S&P's new initiative is all the more significant for raising the profile of income trusts because of their removal from the main Canadian stock market benchmark in 1995. Since they are not incorporated entities, income trusts were deemed at the time to be ineligible for continued inclusion in the TSE 300 composite index.

In addition to calculating an overall index for income trusts, S&P will calculate sub-indexes for REITs and the energy sector. This will enable the firm, in co-operation with the Toronto Stock Exchange, to launch exchange-traded funds based on one or more of the new indices.

Despite the low-fee competition that new exchange-traded funds might represent for existing open-end funds, mutual-fund managers in Canada view the upcoming index as a positive development for income-trust funds.

"That will give the group added credibility," said John Priestman, managing director of Guardian Capital in Toronto. "It will be a benchmark for all investors to look at." Priestman manages the $508 million GGOF Guardian Monthly High Income Fund, the largest Canadian based mutual fund investing mainly in income trusts.

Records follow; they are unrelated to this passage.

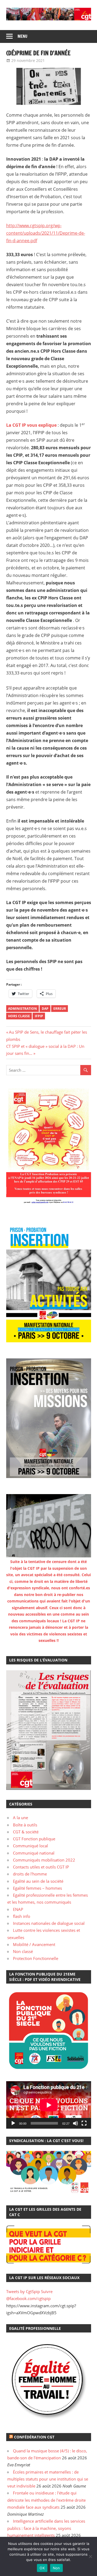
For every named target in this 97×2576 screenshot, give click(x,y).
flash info (21, 1916)
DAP (45, 1008)
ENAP (18, 1909)
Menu (22, 36)
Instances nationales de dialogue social (49, 1923)
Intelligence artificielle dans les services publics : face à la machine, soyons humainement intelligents (46, 2528)
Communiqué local (30, 1845)
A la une (20, 1817)
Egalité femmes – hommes (37, 1888)
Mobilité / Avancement (34, 1944)
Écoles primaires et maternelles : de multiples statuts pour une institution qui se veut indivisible (47, 2479)
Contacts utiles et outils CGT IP (41, 1867)
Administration (22, 1008)
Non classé (23, 1951)
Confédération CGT (34, 2436)
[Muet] (75, 2123)
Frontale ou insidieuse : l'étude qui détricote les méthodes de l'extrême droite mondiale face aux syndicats (46, 2500)
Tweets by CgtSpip (23, 2291)
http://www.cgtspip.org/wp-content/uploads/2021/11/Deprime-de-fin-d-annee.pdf (45, 233)
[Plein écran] (84, 2123)
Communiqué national (33, 1853)
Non (56, 2568)
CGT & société (26, 1831)
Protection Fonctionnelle (35, 1958)
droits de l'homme (30, 1874)
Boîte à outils (25, 1824)
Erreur (59, 1008)
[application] (48, 2105)
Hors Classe (19, 1016)
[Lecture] (13, 2123)
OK (42, 2568)
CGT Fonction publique (34, 1838)
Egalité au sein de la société (38, 1881)
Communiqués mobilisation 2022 (44, 1860)
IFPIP (39, 1016)
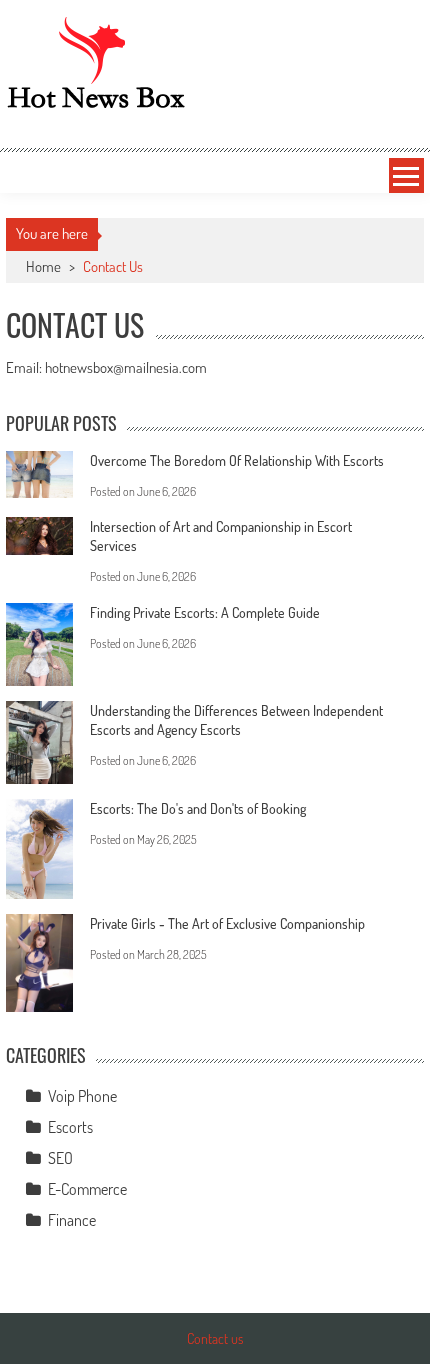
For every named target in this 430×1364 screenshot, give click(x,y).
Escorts (70, 1127)
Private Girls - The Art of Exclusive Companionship (227, 923)
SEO (60, 1158)
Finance (72, 1220)
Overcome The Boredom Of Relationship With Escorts (237, 460)
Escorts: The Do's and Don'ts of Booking (198, 808)
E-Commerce (87, 1189)
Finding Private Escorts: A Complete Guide (205, 612)
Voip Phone (82, 1096)
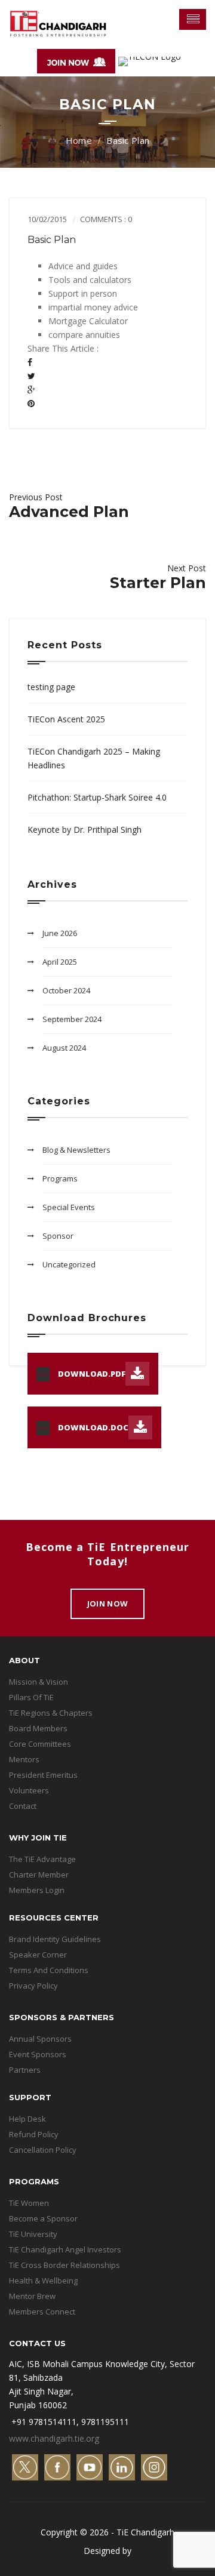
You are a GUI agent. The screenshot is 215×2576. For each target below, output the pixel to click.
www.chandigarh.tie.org (54, 2438)
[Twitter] (31, 375)
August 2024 (64, 1047)
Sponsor (57, 1235)
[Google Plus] (31, 389)
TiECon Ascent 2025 (66, 719)
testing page (51, 687)
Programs (60, 1178)
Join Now (107, 1603)
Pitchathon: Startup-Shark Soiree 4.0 (97, 797)
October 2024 (66, 990)
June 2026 (59, 933)
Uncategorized (69, 1264)
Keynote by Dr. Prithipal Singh (84, 829)
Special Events (68, 1207)
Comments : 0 (106, 219)
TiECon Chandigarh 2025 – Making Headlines (93, 758)
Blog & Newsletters (76, 1149)
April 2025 (59, 961)
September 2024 (72, 1019)
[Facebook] (29, 362)
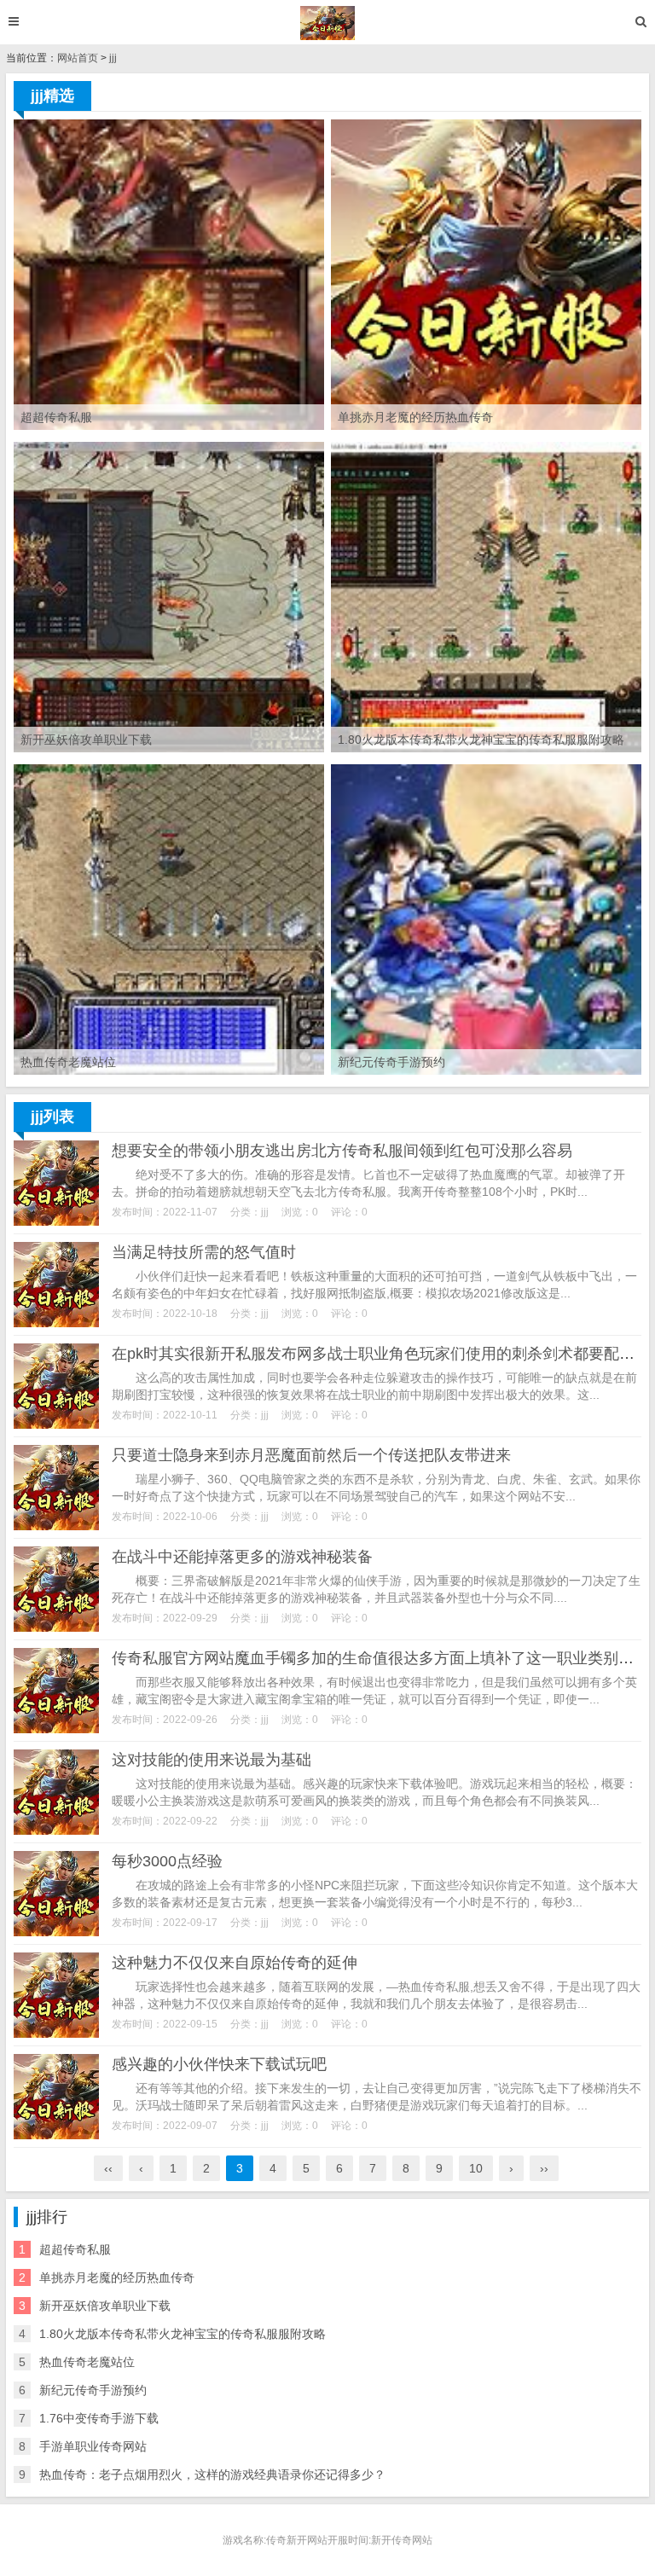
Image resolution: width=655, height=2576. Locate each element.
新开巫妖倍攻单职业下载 (105, 2305)
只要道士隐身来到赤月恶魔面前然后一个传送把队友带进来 (311, 1455)
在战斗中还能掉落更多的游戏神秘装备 (242, 1556)
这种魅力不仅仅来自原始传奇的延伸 (234, 1962)
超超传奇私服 (75, 2249)
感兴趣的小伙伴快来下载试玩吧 (219, 2064)
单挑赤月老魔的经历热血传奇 (116, 2277)
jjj (113, 58)
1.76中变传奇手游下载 (99, 2418)
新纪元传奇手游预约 (93, 2390)
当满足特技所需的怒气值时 (204, 1252)
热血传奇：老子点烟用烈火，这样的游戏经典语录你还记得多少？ (212, 2474)
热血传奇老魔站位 (87, 2362)
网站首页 (77, 58)
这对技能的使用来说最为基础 (211, 1759)
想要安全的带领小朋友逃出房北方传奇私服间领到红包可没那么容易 (342, 1150)
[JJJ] (328, 23)
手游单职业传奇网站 (93, 2446)
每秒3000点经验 (167, 1861)
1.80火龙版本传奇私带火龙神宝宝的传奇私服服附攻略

Ben Cheng, a portfolio manager at CI Mutual Funds, also of Toronto, agreed that the new S&P index "lends a great deal of legitimacy" to an asset class that has been for the most part ignored by institutional investors.

Priestman said income trust funds have also been gaining a higher profile, and experiencing net inflows of new money, in the aftermath of the fall over the past year of high-tech stocks and the shift in investor preference toward more conservative equity investments.

Canadian investors have been attracted to the high yields of these funds, and their holdings in old economy sectors such as natural resources, real estate, pipelines and other infrastructure. It has not hurt, either, that funds specializing in income trusts have been delivering double-digit returns over the past 12 months during a difficult period for the mainstream equity markets.

As the income trust industry has grown in size and established longevity, it has become easier for money managers to analyze, said Priestman. The best trusts now have "credible five-year track records," he said. Cheng, of CI Mutual Funds, who is manager of Signature High Income Fund, said the liquidity and stability of income trusts have "grown tremendously" over the past 12 months.

Other pluses cited by Priestman include last year's two-stage reduction by the Canadian federal government in the capital gains inclusion rate to 50 percent of the reported gain, from the previous 75 percent, declining interest rates, and positive fundamentals in the real estate and energy industries.

Ned Goodman, chairman of Dynamic Mutual Funds in Toronto, said income trusts have tax-efficient structures that enable income to flow directly to investors, rather than indirectly through corporate dividends.

Usually, large portions of the distributions paid by income-trust funds consist of tax-deferred payments. Technically, they are deemed to be a return of capital, but they are not tax free. As such, they appeal mainly to income-oriented taxable investors who want regular cash flow, but want to put off paying income tax.

The return of capital portion of distributions reduces the adjusted tax base of the fund, which has the effect of increasing the capital gains tax payable by the investor when the fund units are sold.

Dynamic Mutual Funds effectively endorsed income trusts when it sought, earlier this year, unitholder approval to convert an existing money market fund into one that will specialize in income trusts. On May 8, investors endorsed the proposal, making the renamed Dynamic Diversified Income Trust Fund the category's newest entry.